Alger mon amour, mon amour d’Alger… Ce sont ces deux histoires que Yanis Koussim raconte dans cet épisode d‘Un été à Alger.  Celle d’un Algérois, qui attend les nuits algéroises pour aimer, il traîne dans les cybercafés, place de l’émir Abdelkader… Celle d’une Algéroise qui aime un homme mystérieux depuis chez elle, depuis son blog.

Tous ne deux ne se connaissent pas et pourtant c’est comme s’ils communiquaient, en décalé…

Dans une ambiance feutrée, bercée par le bruits des moteurs des quelques voitures qui roulent dans Alger la nuit, le réalisateur donne la voix à ces amours nocturnes, imaginaires.

L’Algérien nous parle de Leïla, dont il se souvient la nuit tombée.

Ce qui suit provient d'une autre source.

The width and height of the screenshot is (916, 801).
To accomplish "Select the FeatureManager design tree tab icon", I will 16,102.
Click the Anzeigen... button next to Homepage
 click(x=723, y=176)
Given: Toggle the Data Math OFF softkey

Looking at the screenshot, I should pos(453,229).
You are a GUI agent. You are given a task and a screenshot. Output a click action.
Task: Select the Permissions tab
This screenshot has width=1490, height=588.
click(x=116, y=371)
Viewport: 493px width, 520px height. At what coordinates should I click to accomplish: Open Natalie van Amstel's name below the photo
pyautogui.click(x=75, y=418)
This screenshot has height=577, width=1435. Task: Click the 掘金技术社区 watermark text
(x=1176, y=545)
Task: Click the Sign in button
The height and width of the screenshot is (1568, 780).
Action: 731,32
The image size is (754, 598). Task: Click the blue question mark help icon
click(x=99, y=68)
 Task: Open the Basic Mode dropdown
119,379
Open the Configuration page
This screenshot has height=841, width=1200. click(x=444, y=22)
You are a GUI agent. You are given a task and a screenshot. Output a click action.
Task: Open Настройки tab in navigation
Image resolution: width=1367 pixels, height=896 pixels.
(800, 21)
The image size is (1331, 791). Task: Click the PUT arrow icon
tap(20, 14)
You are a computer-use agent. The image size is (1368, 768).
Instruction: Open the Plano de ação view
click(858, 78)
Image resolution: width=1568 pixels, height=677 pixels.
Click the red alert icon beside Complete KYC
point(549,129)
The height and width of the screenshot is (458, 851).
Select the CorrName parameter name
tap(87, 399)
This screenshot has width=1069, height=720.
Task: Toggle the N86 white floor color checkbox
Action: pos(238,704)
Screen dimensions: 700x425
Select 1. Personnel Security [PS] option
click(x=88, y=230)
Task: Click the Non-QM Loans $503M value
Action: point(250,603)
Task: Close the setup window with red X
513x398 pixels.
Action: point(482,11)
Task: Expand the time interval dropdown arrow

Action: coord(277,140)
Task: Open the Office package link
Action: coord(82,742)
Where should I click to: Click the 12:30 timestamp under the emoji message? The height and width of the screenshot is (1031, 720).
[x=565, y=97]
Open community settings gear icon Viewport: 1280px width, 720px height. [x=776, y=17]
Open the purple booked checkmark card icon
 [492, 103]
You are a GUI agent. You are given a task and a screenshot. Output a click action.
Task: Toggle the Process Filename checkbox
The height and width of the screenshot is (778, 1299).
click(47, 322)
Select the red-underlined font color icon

De passage au cybercafé, il laisse également parler les autres, de leurs amours, celui d’Alger, et de ses nuits:  « Je ne peux pas vivre le jour, moi c’est la nuit qui me va », confie un garçon au cyber, fidèle à sa ville.

L’algérienne du blog déclare sa flamme à l’aide de son clavier. Les mots défilent alors sur cet espace virtuel pour avouer l’amour charnel qu’elle vit à la nuit tombée, à l’abri des regards.

Alger vous inspire-t-elle d’autres amours?